A vantagem de ler mais rápido é, obviamente, ler mais rápido. Mas a leitura em velocidade pode trazer alguns problemas como… O que é mesmo que eu estava lendo? Você acaba se concentrando tanto em ler o mais rápido possível que acaba perdendo o foco sobre o que você está lendo de fato. E, a principal afetada nisso tudo é a grande protagonista do processo de leitura: a compreensão.

Para Keith Rayner, pesquisador da Universidade da Califórnia, em San Diego (EUA), a leitura dinâmica é quase sem sentido, porque nossos olhos apenas não conseguem trabalhar dessa maneira. Segundo ele, podemos até nos forçar a ler algo em torno de 500 palavras por minuto, mas estamos limitados pelos nossos olhos, anatomia da retina e capacidade do cérebro – que precisa de um certo tempo para processar informações.

Rayner também confirma que a AVSR e os sistemas digitais de leitura dinâmica são da mesma maneira falhos por terem problemas com o que se chama “memória de trabalho” – que é a memória que atua no momento em que as informações estão sendo adquiridas, retendo-as por um curto período de tempo e depois descantando ou encaminhando-as para serem guardadas por períodos mais longos de tempo.

Quando utilizamos a técnica AVSR, sobrecarregamos a memória de trabalho e as palavras vem em um ritmo muito mais rápido do que podemos processar. Isso significa que não podemos absorver informações quando estamos lendo muito rápido. No caso dos aplicativos, como o Spritz, que utilizam esse método, não temos nem a opção de voltar algum trecho e ler de novo, o que, mais um vez, sobrecarrega a memória de curto prazo. Resultado: não conseguimos lembrar muito bem do que acabamos de ler.

Os favoráveis

Para os pesquisadores que desenvolveram o Spritz, o sistema permite que os olhos descansem em um único ponto, o que favoreceria a habilidade de ler mais rápido. Isso pode até ser verdade, mas não soluciona o problema da memória de trabalho sobrecaregada, apontado por Rayner.

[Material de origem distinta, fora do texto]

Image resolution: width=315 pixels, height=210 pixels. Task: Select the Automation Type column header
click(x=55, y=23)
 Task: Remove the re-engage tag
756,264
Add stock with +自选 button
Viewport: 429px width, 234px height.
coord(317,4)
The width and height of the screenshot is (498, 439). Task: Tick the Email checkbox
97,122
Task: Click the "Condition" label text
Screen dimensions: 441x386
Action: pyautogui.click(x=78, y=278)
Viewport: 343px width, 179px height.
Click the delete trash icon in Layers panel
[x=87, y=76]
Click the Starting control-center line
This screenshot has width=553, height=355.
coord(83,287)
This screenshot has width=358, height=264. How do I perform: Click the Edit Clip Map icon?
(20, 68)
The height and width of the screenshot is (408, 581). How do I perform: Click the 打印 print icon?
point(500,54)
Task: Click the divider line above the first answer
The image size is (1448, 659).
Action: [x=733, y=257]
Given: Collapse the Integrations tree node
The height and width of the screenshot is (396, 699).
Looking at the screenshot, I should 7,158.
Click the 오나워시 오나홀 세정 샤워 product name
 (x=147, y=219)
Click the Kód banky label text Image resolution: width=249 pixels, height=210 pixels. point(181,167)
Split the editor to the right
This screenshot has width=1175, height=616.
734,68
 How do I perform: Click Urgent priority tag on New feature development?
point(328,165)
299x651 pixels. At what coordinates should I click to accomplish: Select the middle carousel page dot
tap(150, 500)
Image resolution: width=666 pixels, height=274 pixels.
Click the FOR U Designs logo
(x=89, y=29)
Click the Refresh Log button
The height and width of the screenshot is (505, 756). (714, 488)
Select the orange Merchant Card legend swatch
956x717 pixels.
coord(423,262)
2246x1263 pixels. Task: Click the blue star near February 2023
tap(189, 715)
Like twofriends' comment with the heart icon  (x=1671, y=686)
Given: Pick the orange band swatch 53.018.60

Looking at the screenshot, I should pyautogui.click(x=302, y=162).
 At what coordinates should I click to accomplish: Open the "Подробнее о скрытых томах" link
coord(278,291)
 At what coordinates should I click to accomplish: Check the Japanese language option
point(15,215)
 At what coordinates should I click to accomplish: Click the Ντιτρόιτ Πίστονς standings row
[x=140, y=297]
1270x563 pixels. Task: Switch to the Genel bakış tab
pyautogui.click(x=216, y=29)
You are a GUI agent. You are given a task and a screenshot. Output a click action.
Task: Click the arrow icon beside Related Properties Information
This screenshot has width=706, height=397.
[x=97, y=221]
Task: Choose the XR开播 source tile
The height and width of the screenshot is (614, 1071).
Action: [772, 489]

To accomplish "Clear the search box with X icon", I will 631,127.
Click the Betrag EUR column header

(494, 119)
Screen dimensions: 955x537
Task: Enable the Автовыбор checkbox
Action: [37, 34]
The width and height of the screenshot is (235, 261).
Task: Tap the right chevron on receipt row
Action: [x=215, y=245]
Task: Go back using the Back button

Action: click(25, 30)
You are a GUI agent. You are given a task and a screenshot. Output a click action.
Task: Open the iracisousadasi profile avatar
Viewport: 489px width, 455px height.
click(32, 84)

E você, o que pensa sobre tudo isso? Será que é mesmo possível ler assim? [Life Hacker, Slate]

6 comentários

  • Osmani Silva:

    Fiz os cursos da Neurosofware, alguem daqui fez? dê sua opiniao sobre. Obrigado.

  • Dinho01:

    Essa história de leitura dinâmica só me lembra um episódio de “Alf,o eteimoso” quando Alf tentava aprender essa técnica e lhe perguntavam se ele já estava lendo mais rápido e ele respondia:”Não,mas as pontas dos meus dedos já estão muito mais macias”. 😉

  • joexis:

    Leitura rápida não foi feita para se ler rápido um bom livro, pois tira o prazer da leitura, a identificação com o texto, a compreensão e o prazer que a obra transmite.
    Ela foi feita para, no meu caso, tomar conhecimento rápido de relatórios, atas, pareceres e demais textos monótonos e chatos, que quando eu dispuser de mais tempo, vou ler com mais calma.
    Sempre consegui ler rápido, fiz um curso, e nele havia esta apresentação rápida. Ter um bom e diverso vocabulário ajuda em muito também.

  • Infelevus:

    Quando eu era mais novo, tentei aprender métodos para se ler mais rápido, inclusive leitura dinâmica.
    Não vale a pena. É preferível ler um ótimo livro lentamente de maneira minuciosa do que ler 10 livros com leitura dinâmica.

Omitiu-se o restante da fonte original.